Leave the pictures out and reproduce all the entries word for word.

____________

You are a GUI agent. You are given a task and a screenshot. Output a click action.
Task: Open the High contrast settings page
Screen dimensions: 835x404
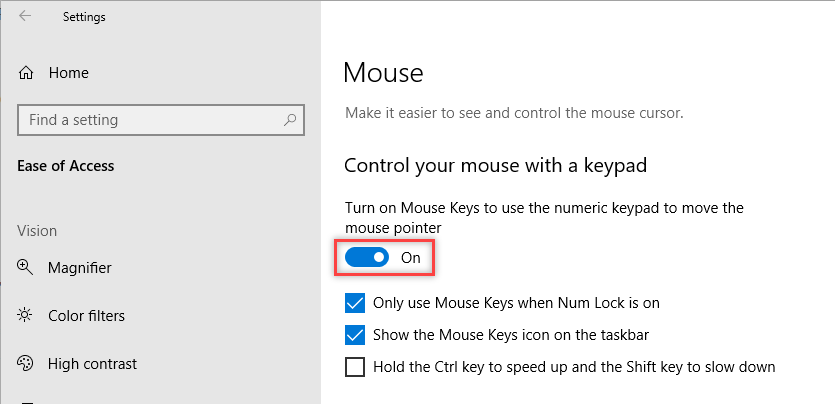92,364
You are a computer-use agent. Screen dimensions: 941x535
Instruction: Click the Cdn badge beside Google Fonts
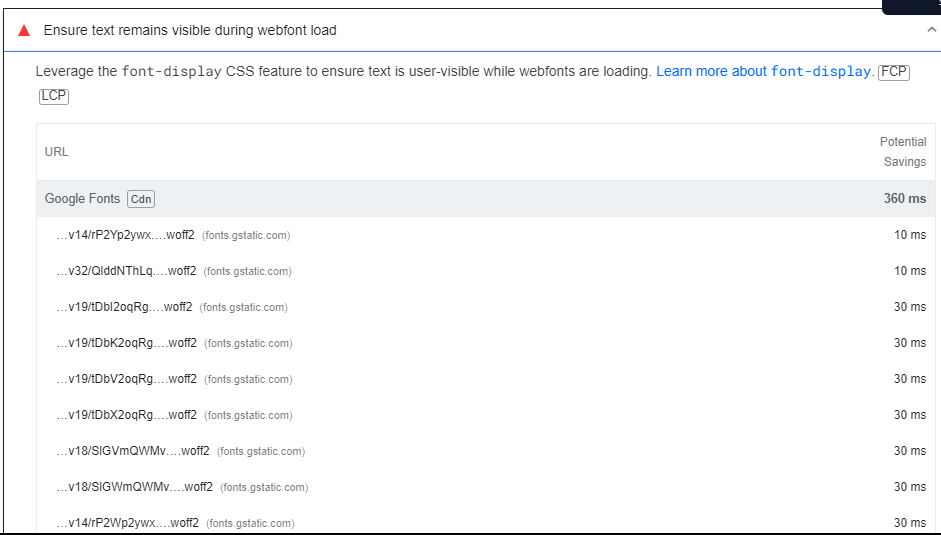pyautogui.click(x=141, y=199)
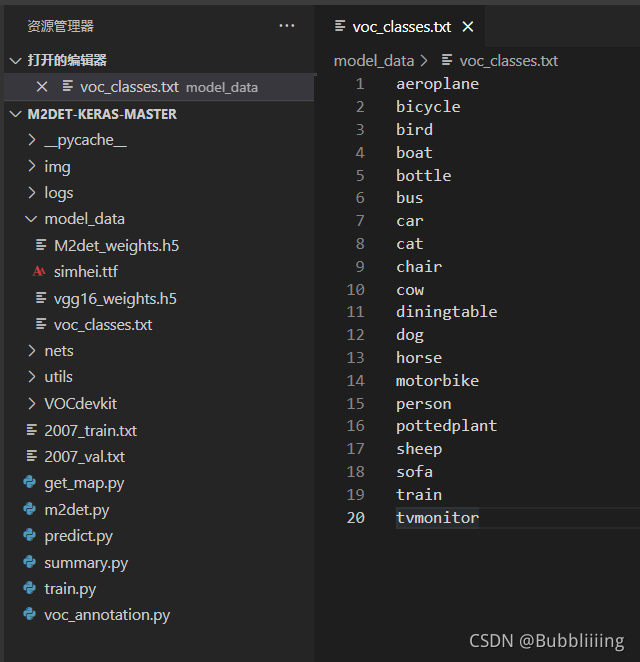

____________

• [ANSWER]
You are a GUI agent. You are given a task and a screenshot. Output a click action.
Task: Open the High contrast settings page
Screen dimensions: 835x404
92,364
You are a computer-use agent. Screen dimensions: 941x535
Instruction: Click the Cdn badge beside Google Fonts
pyautogui.click(x=141, y=199)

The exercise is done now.